▸ **What to work on**
Count the lines in the records below that contain the string "width", and give only that number.

▸ **Data supplied**
⟨

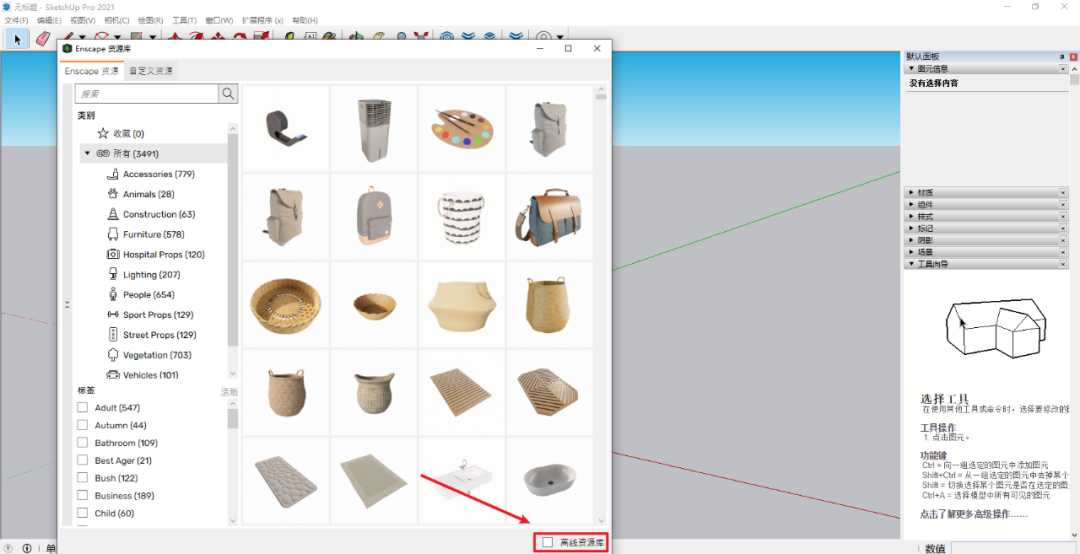
Task: Switch to the 自定义资源 custom assets tab
Action: (x=150, y=71)

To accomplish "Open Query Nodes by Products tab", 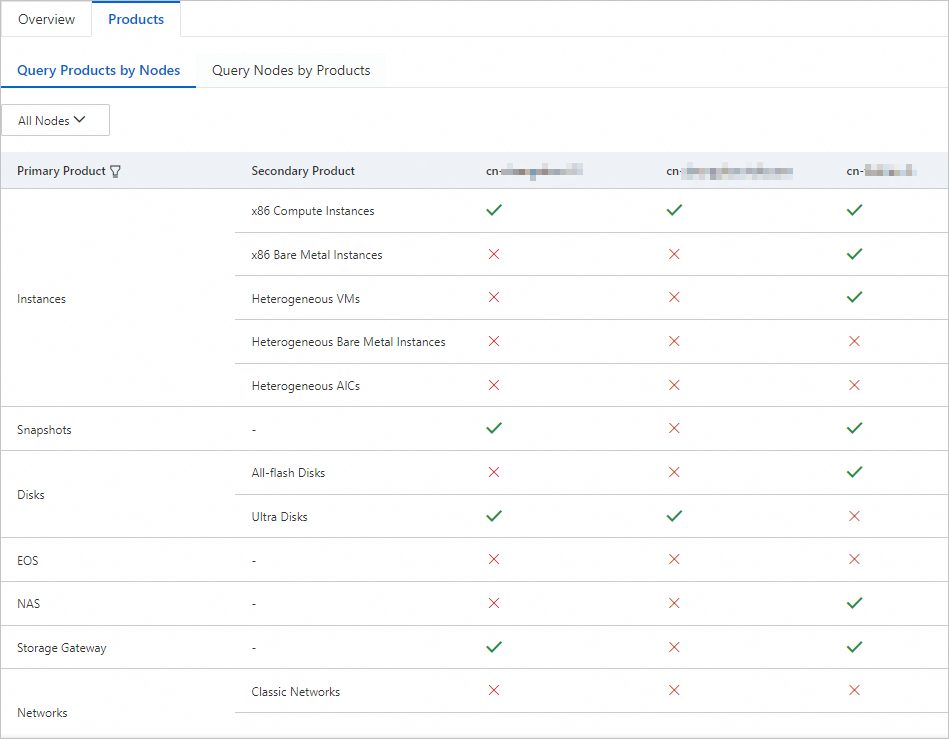I will coord(291,71).

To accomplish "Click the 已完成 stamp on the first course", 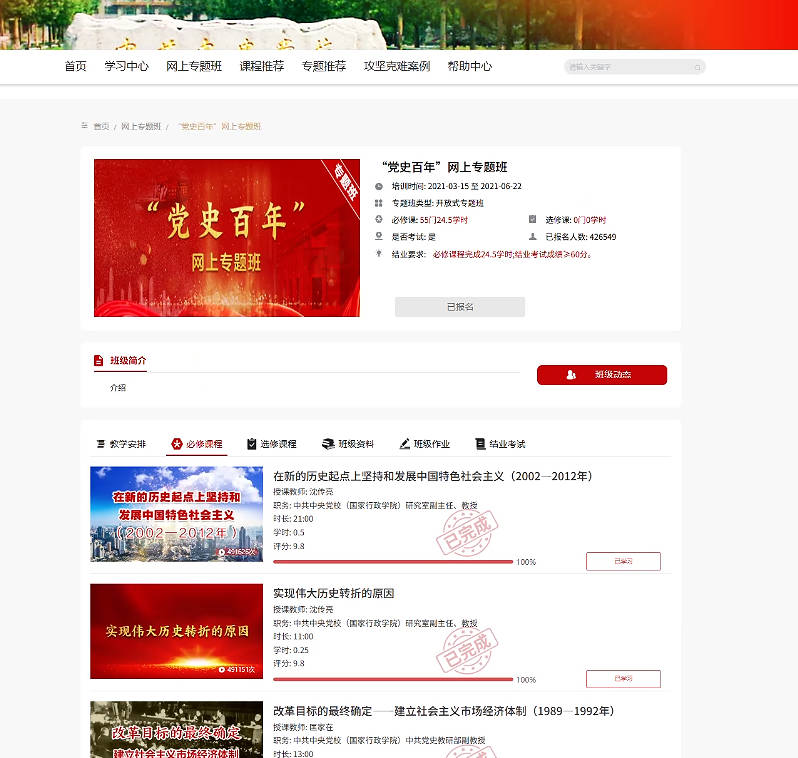I will pyautogui.click(x=466, y=535).
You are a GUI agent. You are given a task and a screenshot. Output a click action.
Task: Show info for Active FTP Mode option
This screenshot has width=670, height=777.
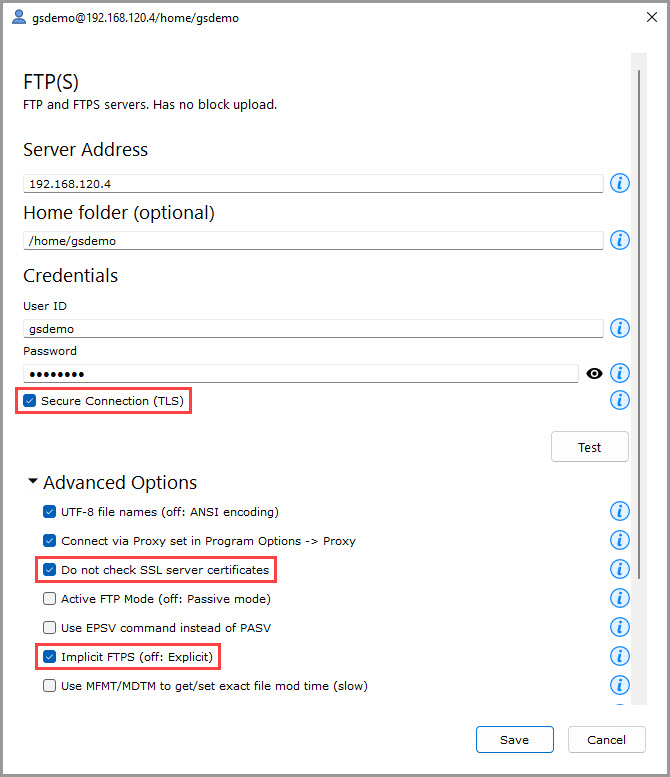(620, 598)
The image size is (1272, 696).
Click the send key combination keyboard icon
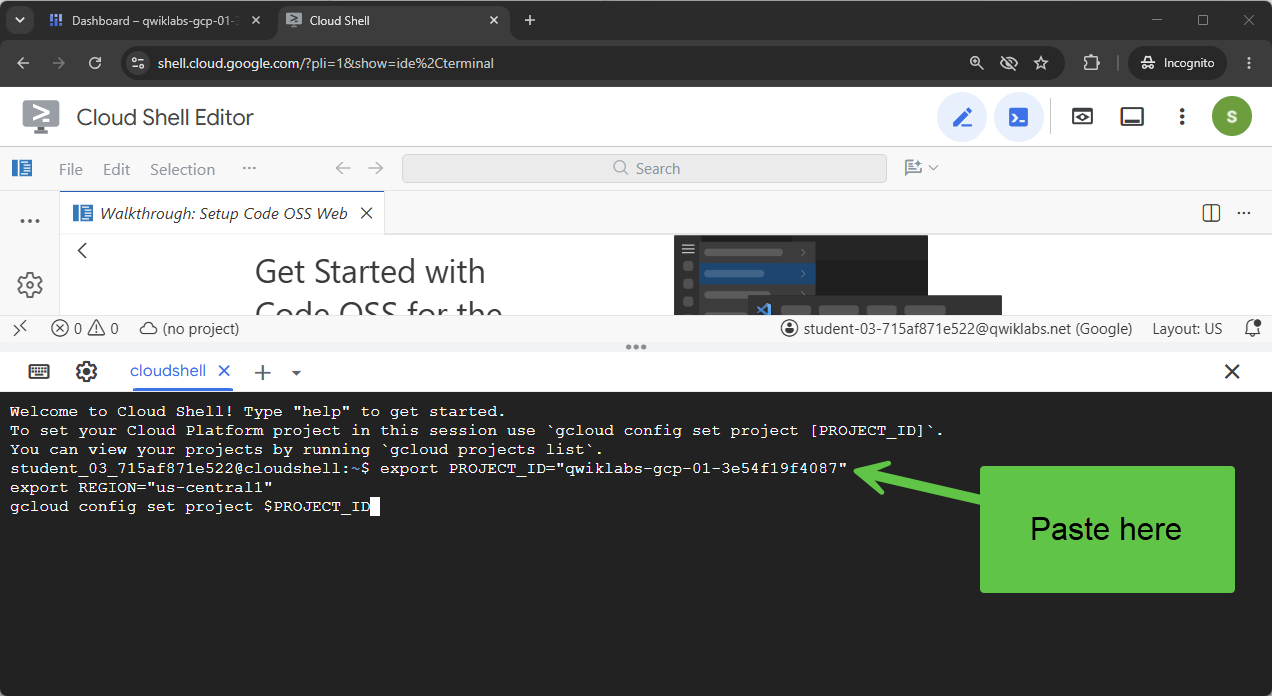(39, 371)
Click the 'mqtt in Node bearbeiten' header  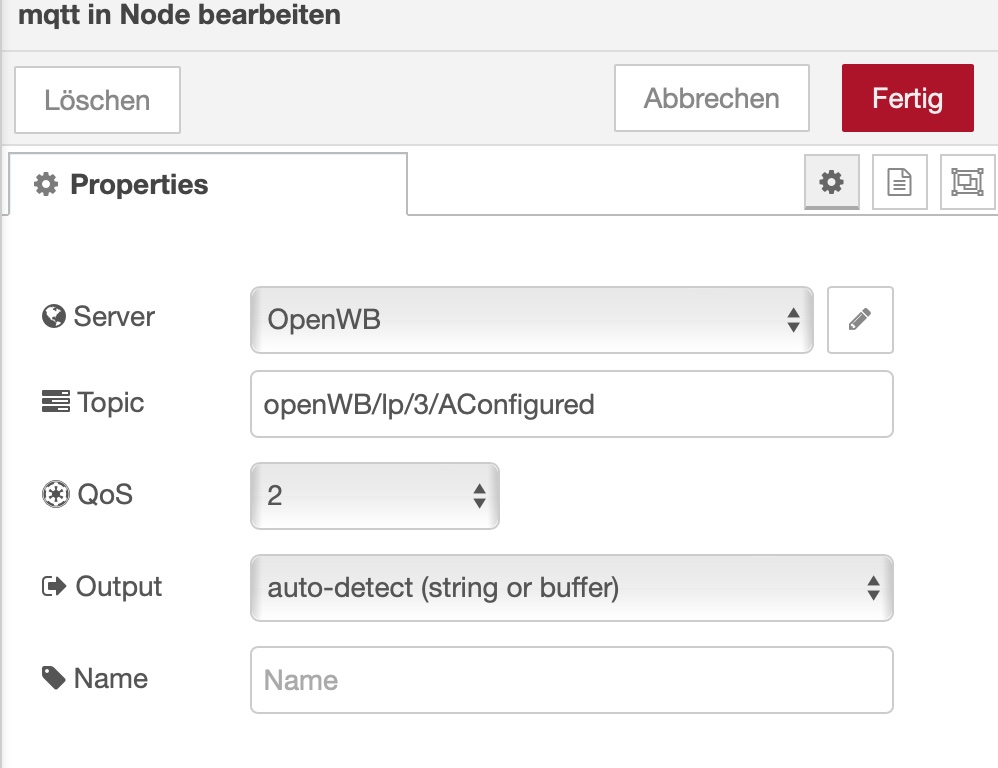180,16
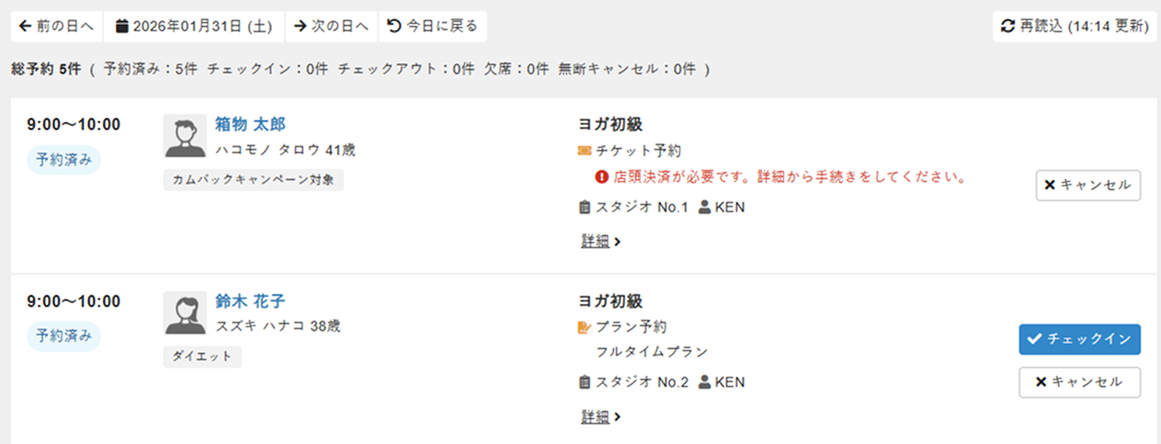Click the ticket icon beside チケット予約
1161x444 pixels.
point(585,151)
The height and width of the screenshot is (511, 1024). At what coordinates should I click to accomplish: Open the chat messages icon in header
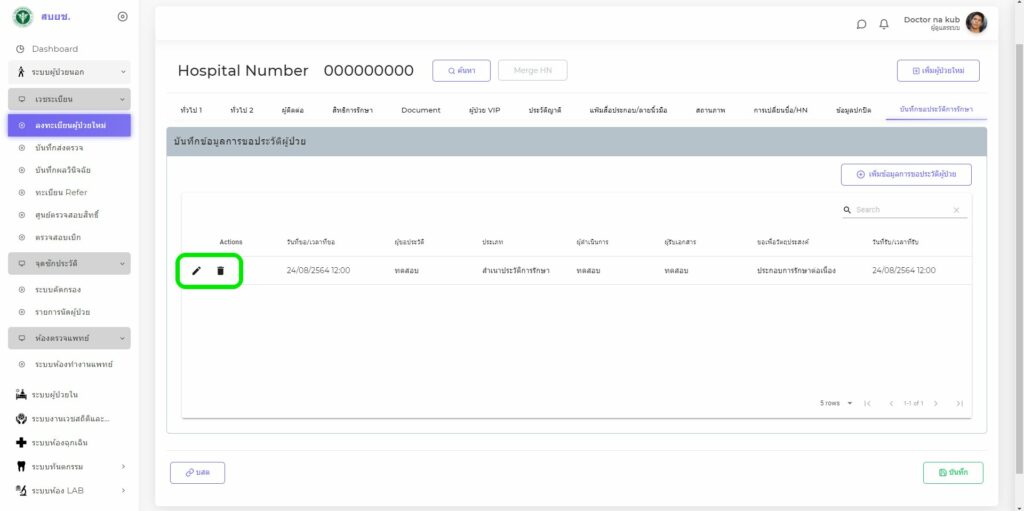[x=862, y=25]
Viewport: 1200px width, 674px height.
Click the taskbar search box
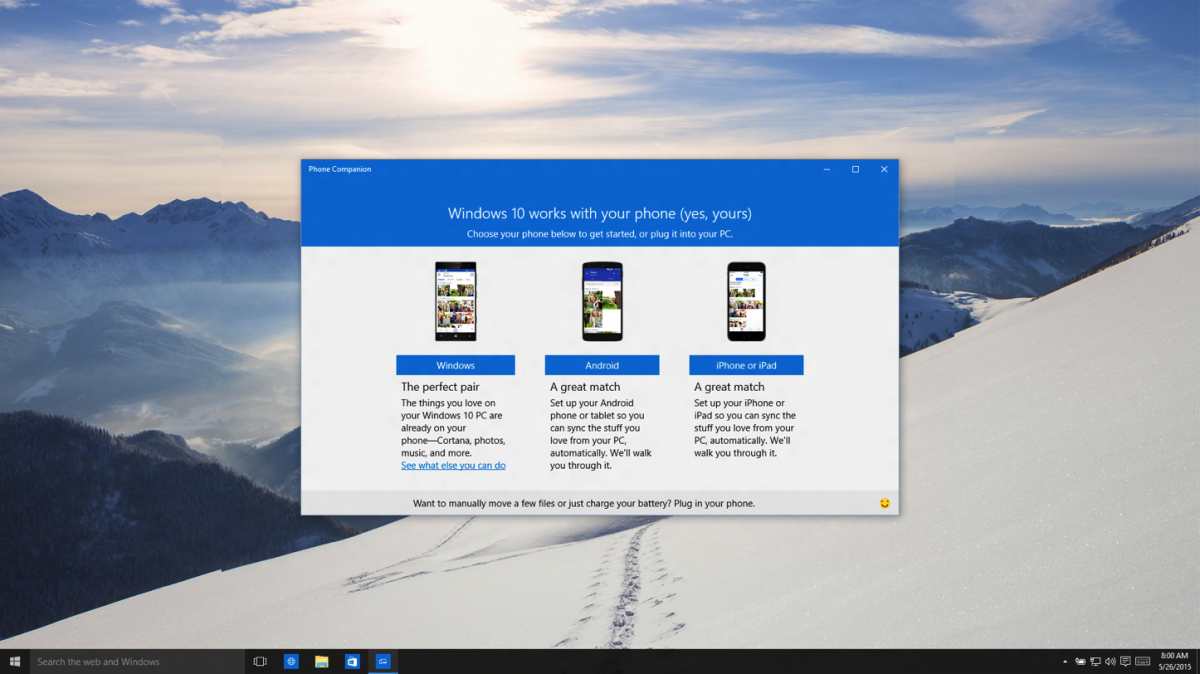130,661
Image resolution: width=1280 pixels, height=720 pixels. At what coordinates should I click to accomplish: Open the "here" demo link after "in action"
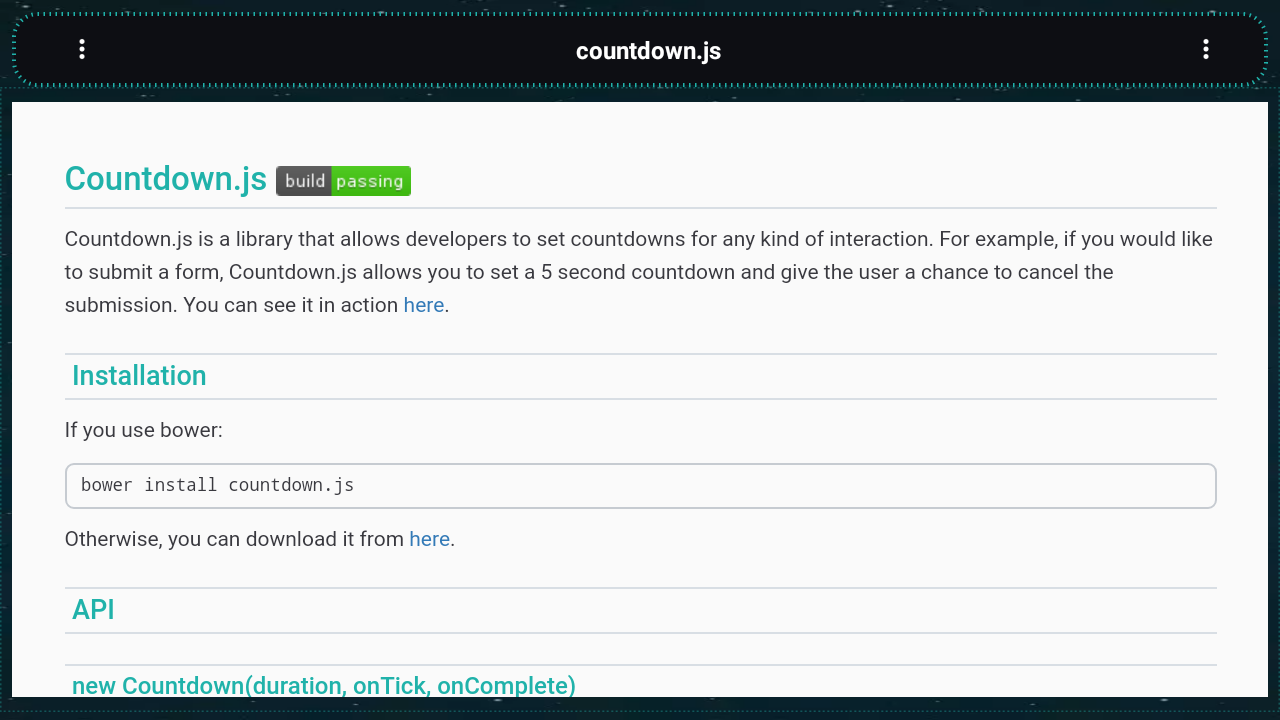pyautogui.click(x=423, y=305)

⟩

▸ **Expected answer**
4